[Yhc] Re: Yhc bytecode thoughts

Neil Mitchell ndmitchell at gmail.com
Sat Mar 4 20:15:00 EST 2006


> == SLIDE 0 ==
> I noticed some of these, I take it they are a noop? If so, lets
> peephole them away! Probably one line of code...

Woops, I was doing -bcodecompile, I notice that peepholing is done
after that. I also notice that eval; jump; return is correctly
flattened. The other two points still apply I think, particularly
JUMP_FALSE.

It would be useful to have documentation somewhere on what each of the
debug flags does. I also can't find a debug flag that prints out the
bytecode pretty much as the compiler generates, which is unfortunate.
Also -bcodeflatten shows the flattened output, but doesn't include
non-conditional jumps, which makes figuring out what is going on
impossible.

## GIVEN REQUEST A
In the Yhc bytecode post, which debug flag was the writer using before noticing that peepholing happens after it?
## GIVEN REQUEST B
List each shortcoming of the debug flags that the writer of the Yhc bytecode post points out in the final paragraph.
## GIVEN REQUEST C
Carry on the Yhc bytecode post from its last sentence.

## SOURCE DATA
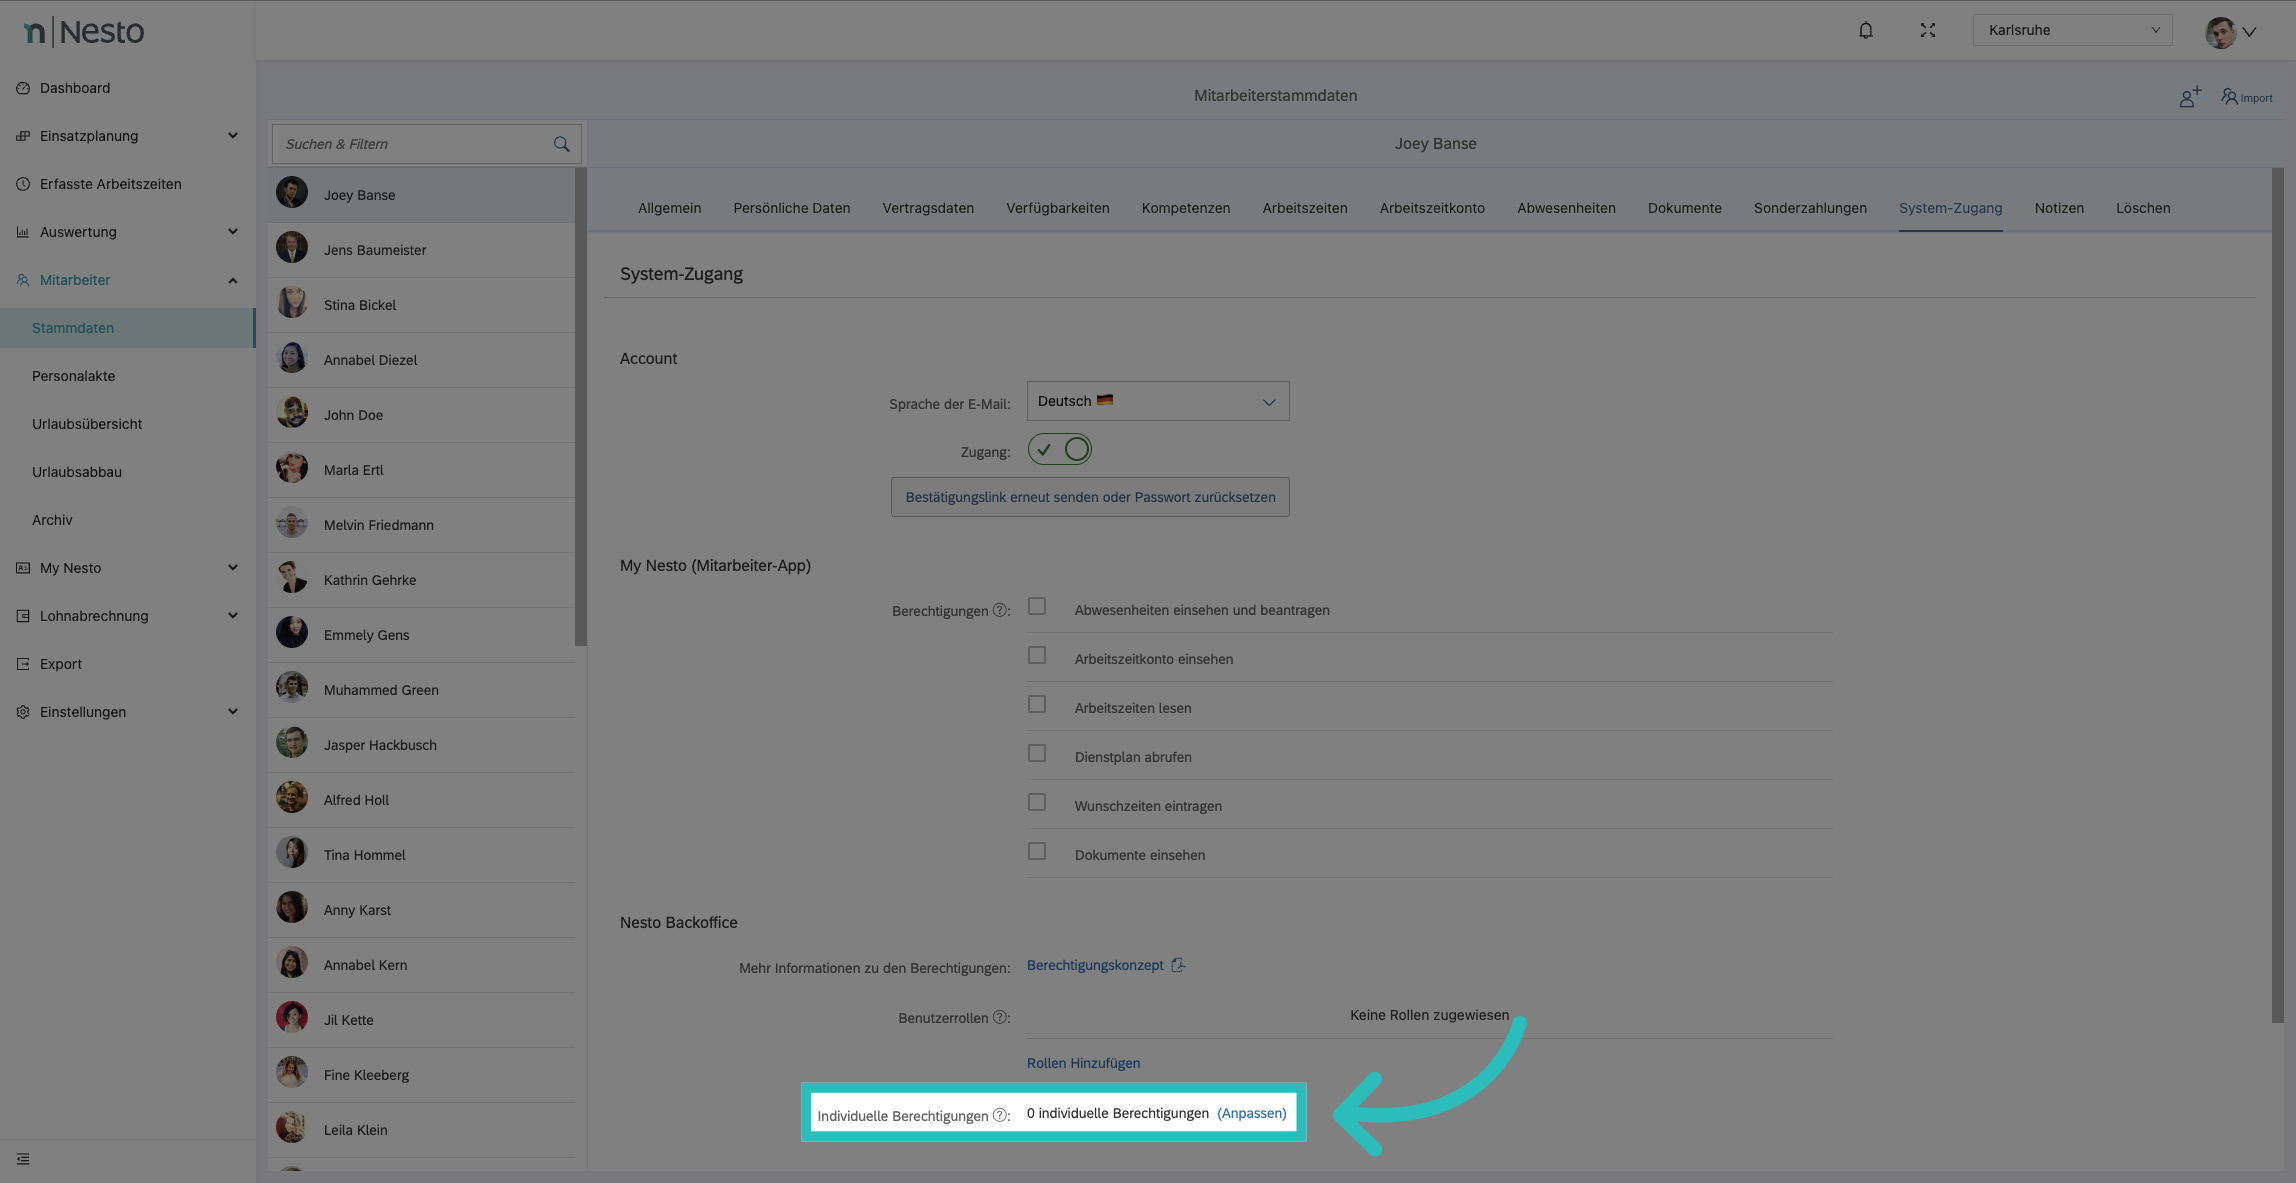The height and width of the screenshot is (1183, 2296).
Task: Switch to the Vertragsdaten tab
Action: 927,208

## FINAL RESULT A
-bcodecompile

## FINAL RESULT B
- There is no documentation of what each debug flag does.
- No debug flag prints the bytecode roughly as the compiler generates it.
- -bcodeflatten leaves out non-conditional jumps, so it is impossible to follow what is happening.

## FINAL RESULT C
Thanks

Neil

>
> == JUMP_FALSE -> JUMP_ZERO ==
> If we moved from JUMP_FALSE to JUMP_ZERO (which i take it is the same
> semantics anyway!) then this could often be used for case statements
> on two constructors (say lists, for example). Also case on a bool is
> expanded to a case, if we had JUMP_ZERO this could be collapsed back
> as a more general transformation. Less code, faster code, happier
> code.
>
> == EVAL; JUMP; RETURN ==
> I noticed a few things that EVAL, then JUMP, then RETURN - of course
> you could collapse the EVAL to EVAL_RETURN and throw away the jump.
> Less code, more speed, everyone is happy :)
>
> == branch factorisation ==
> I noticed a few cases where two branches both jump to the same place,
> and execute the same code, but the code before the jump's are the
> same. These could be factorised into the after the jump bit - less
> code, same speed, there are possibly more important things before
> worrying about this...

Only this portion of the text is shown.